• Work to complete
Among the records that follow, find the line with "The height and" and the line with "Viewport: 1543px width, 966px height.". Set down those lines and all lines between them exactly, without adding anything.

• Input data

*-*-*

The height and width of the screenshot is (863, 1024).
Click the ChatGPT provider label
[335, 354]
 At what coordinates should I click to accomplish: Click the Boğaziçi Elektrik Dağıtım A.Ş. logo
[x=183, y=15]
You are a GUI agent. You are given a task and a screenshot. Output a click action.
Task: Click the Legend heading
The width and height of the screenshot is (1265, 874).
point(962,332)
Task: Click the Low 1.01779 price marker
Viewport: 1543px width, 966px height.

*-*-*

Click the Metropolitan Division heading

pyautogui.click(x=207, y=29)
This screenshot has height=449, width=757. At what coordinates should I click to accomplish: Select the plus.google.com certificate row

*-*-*

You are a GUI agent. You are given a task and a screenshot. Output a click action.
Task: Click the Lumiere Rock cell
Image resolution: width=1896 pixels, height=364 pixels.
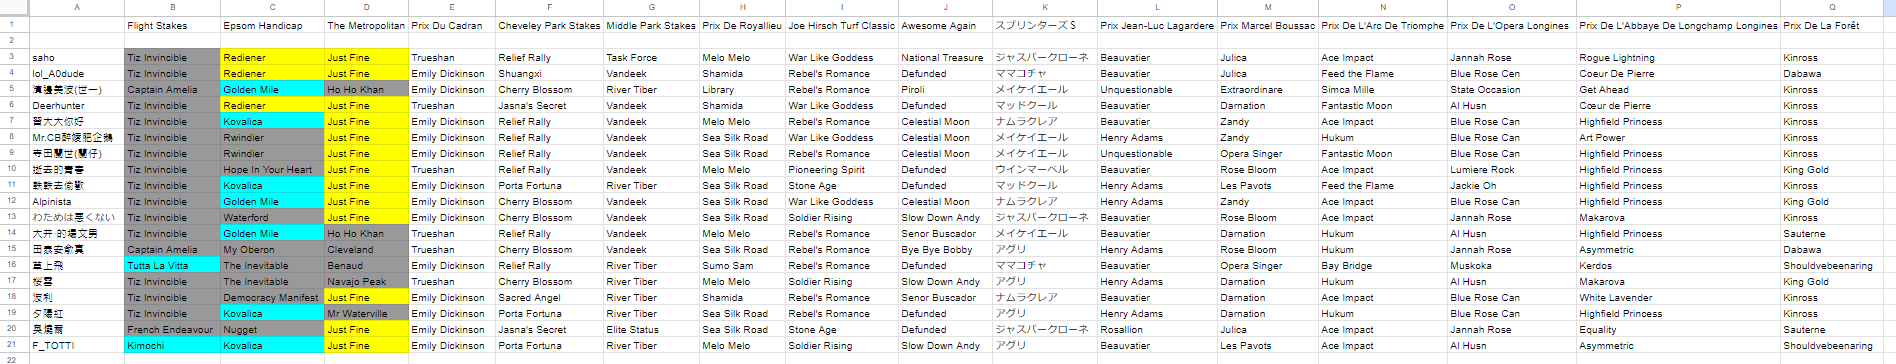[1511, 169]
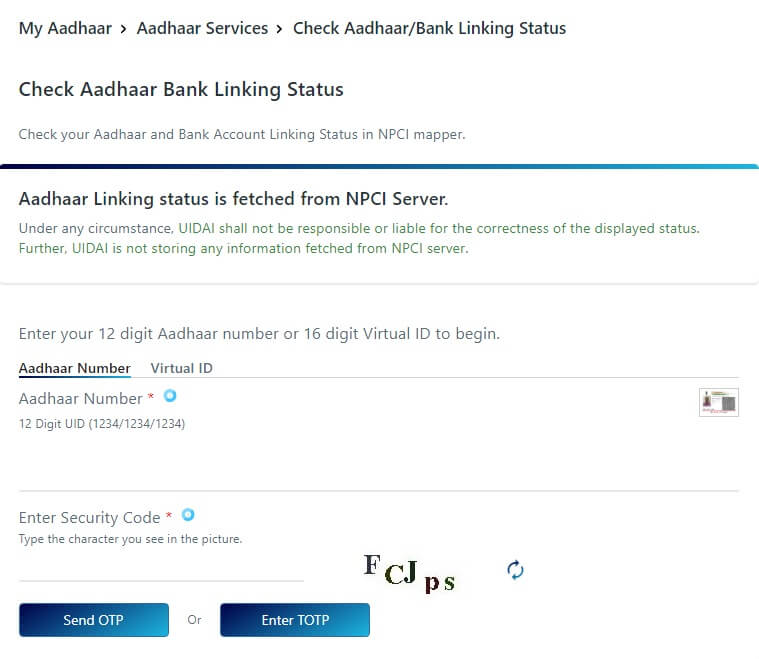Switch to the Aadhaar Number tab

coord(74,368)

*-*-*

• Reply to the exercise
The height and width of the screenshot is (863, 1024).
Click the ChatGPT provider label
[335, 354]
 At what coordinates should I click to accomplish: Click the Boğaziçi Elektrik Dağıtım A.Ş. logo
[x=183, y=15]
You are a GUI agent. You are given a task and a screenshot. Output a click action.
Task: Click the Legend heading
The width and height of the screenshot is (1265, 874).
point(962,332)
Task: Click the Low 1.01779 price marker
Viewport: 1543px width, 966px height.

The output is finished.